5. The method of claim 4, further comprising decreasing the amplitude of the alternating current delivered to the subject following the detection of the change in motor task performance.

6. The method of claim 1, wherein current is delivered to the perilesional region of the subject.

7. The method of claim 1, wherein the alternating current is delivered to a sleeping subject.

8. The method of claim 1, wherein the at least one stimulation electrode is disposed for synchronized cortical and subcortical stimulation.

9. The method of claim 1, wherein the alternating current stimulation is delivered in phase with the recorded LFOs.

10. The method of claim 1, wherein the alternating current stimulation is delivered at between about 0.1 and about 1000 Hz.

11. The method of claim 1, wherein the alternating current stimulation is delivered in response to changes in recorded electrical activity, wherein the stimulation is delivered when the change is greater than a predetermined threshold change from a baseline activity.

12. The method of claim 1, wherein the alternating current stimulation is delivered in response to subject task performance.

13. The method of claim 1, wherein the one or more stimulation electrodes is placed in at least one of the subcortical white matter, basal ganglia, brainstem, cerebellum or thalamus of the subject.

14. The method of claim 15, wherein a second stimulation electrode is placed in at least one cortical area.

15. The method of claim 1, wherein the one or more stimulation electrodes is placed in at least one cortical area.

16. The method of claim 15, wherein the cortical area the one or more stimulation electrode is placed in a cortical motor area in frontal and parietal cortex.

17. The method of claim 16, wherein a second stimulation electrode is placed in at least one of the subcortical white matter, basal ganglia, brainstem, cerebellum or thalamus of the subject.

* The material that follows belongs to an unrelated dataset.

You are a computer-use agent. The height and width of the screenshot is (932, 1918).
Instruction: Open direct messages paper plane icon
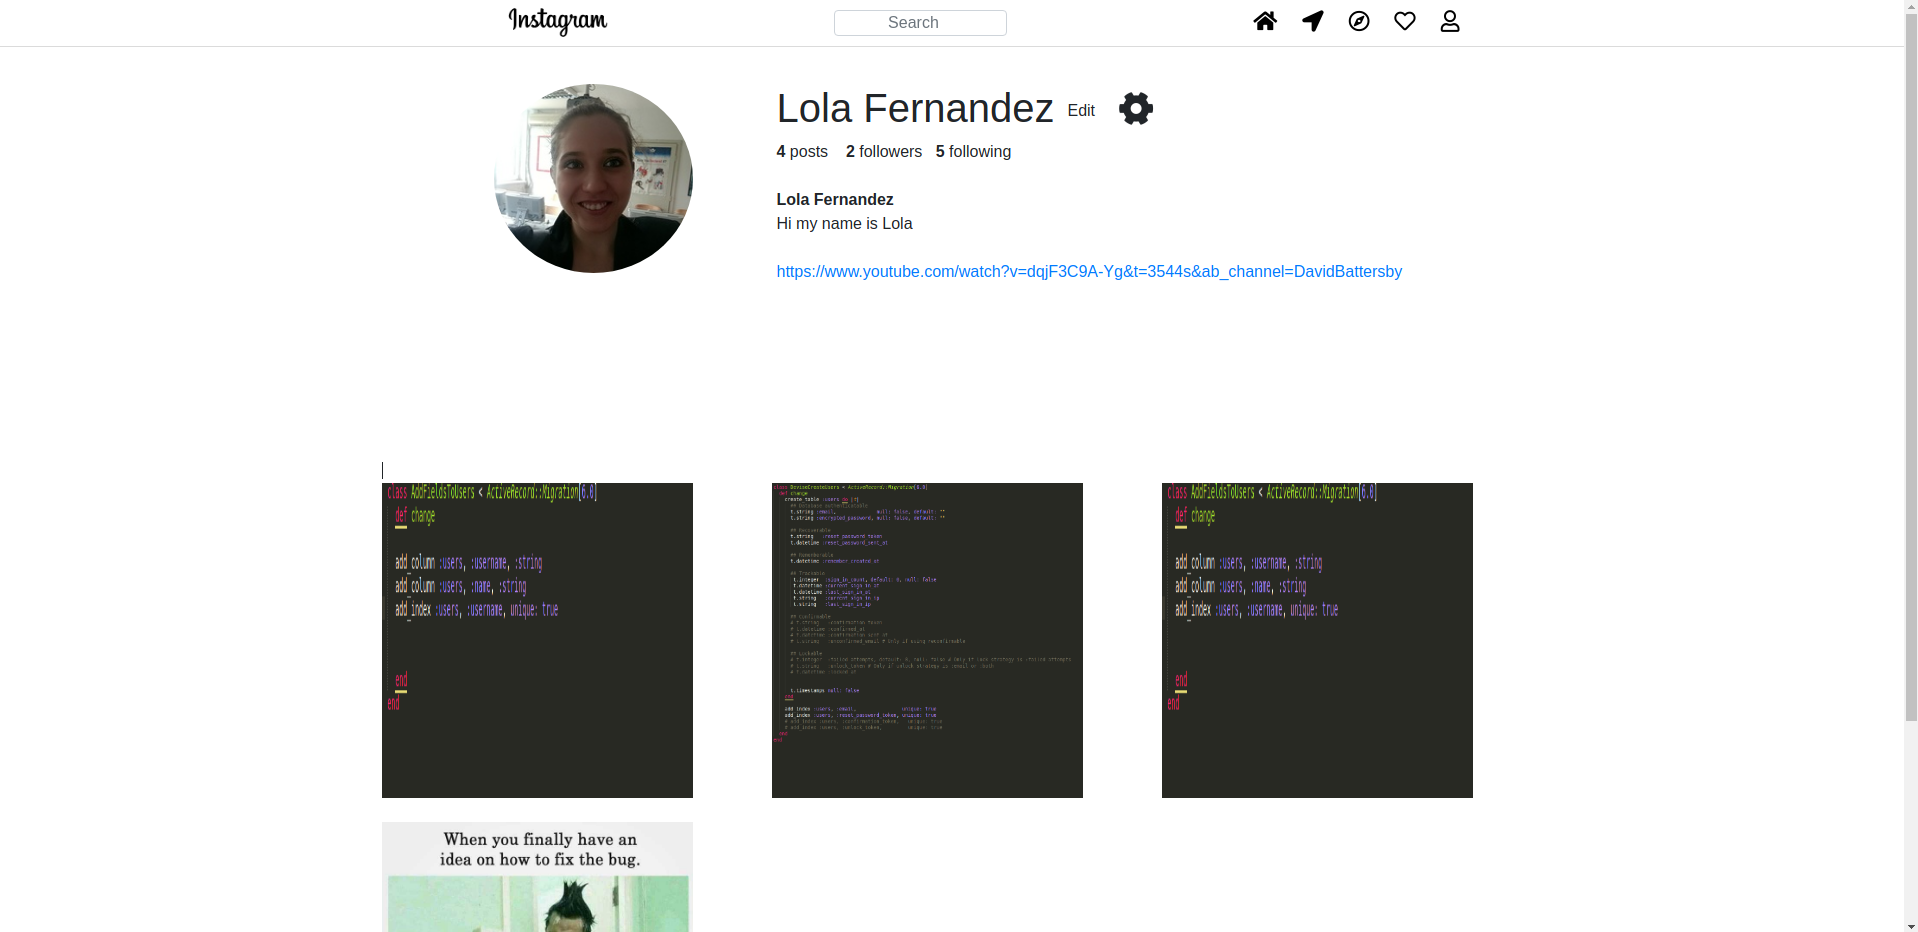(1312, 21)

18. The method of claim 1, further comprising recording at least one additional frequency wave selected from the group consisting of beta waves, high-gamma waves, gamma waves, alpha waves, delta waves, theta waves, waves of more than 300 Hz and spiking activity/action potentials from neurons as a means of decoding movement intention.

19. A neurostimulation system for improving recovery in a subject with a brain lesion, the neurostimulation system comprising:

a. an electrode constructed and arranged to record low frequency oscillations; and

b. an operations system,

wherein the electrode and operations system are constructed and arranged to:

i) record muscle movement of the subject; and

ii) deliver current to the brain of the subject upon co-occurrence of perilesional low frequency oscillations and subject muscle movement.

deliver current to the brain of the subject in response to low frequency oscillations in the brain.

20. The neurostimulation system of claim 19, wherein the delivered current is alternating current.